Resource Aggregation

Resource aggregation is a fleet simplification option in HOPE. It is used when a case contains many generators or storage resources that are similar enough to be grouped, and solving the fully disaggregated model would be unnecessarily slow or memory-intensive. In high-level terms, resource aggregation reduces model size by combining similar resources into a smaller set of representative rows, while trying to preserve the characteristics that matter for planning and operations.

This functionality is most useful when users want to accelerate large GTEP or PCM cases, compare alternative aggregation strategies, or study how much model fidelity is lost when detailed fleets are simplified.
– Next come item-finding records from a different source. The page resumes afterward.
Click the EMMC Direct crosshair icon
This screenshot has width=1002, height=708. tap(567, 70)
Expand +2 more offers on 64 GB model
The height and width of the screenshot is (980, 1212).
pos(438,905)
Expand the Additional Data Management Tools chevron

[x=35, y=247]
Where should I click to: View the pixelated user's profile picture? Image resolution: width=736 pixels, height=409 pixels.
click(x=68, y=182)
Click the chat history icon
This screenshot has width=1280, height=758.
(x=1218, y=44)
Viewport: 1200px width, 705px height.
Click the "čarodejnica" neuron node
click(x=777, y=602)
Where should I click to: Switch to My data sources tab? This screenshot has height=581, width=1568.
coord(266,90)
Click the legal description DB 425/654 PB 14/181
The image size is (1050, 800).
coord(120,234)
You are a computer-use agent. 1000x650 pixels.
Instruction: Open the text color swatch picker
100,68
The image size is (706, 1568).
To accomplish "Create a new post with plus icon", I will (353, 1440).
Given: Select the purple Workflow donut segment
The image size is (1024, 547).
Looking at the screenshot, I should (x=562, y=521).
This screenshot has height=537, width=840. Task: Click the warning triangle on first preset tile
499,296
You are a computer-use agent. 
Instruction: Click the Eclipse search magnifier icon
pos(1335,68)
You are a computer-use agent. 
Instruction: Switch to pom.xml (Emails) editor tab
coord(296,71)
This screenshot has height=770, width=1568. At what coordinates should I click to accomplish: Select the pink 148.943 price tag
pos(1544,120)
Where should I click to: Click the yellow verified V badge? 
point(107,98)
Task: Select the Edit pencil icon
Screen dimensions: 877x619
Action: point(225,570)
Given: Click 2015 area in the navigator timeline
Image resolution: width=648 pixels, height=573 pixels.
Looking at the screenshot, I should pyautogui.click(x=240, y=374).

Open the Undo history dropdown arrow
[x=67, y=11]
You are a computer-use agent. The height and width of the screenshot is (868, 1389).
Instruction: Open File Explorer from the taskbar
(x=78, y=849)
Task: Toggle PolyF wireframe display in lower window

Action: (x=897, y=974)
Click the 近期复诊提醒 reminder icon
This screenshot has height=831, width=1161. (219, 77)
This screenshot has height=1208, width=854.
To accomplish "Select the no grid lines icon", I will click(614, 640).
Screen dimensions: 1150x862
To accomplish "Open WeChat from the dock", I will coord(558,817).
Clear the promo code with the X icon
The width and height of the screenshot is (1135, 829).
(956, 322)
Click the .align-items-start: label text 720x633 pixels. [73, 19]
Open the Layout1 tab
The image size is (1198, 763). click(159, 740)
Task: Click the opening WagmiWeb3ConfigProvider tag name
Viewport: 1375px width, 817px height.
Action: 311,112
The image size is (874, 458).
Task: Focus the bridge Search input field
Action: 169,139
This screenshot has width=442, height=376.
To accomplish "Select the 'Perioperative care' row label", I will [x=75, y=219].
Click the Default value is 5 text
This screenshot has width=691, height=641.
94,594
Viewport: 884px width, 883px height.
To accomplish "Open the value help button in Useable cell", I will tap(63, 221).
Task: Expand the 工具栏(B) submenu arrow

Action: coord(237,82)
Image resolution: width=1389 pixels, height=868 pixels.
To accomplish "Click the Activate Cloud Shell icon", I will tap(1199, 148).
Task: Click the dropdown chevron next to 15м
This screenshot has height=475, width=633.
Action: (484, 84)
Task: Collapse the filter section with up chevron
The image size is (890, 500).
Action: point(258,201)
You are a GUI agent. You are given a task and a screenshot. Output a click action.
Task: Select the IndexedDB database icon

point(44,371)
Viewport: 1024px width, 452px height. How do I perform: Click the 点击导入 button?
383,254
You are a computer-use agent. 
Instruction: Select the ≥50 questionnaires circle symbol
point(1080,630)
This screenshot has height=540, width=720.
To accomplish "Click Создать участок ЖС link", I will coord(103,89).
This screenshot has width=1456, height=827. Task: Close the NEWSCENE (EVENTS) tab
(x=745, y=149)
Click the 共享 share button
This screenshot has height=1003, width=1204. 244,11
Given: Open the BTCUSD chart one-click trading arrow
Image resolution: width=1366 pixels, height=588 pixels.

It is especially relevant when the original fleet contains many same-zone, same-technology resources, but some of those resources still differ in costs, flexibility, outages, emissions, or commitment behavior. The aggregation methods below are designed to let users control how aggressively HOPE simplifies those fleets and which features should be preserved.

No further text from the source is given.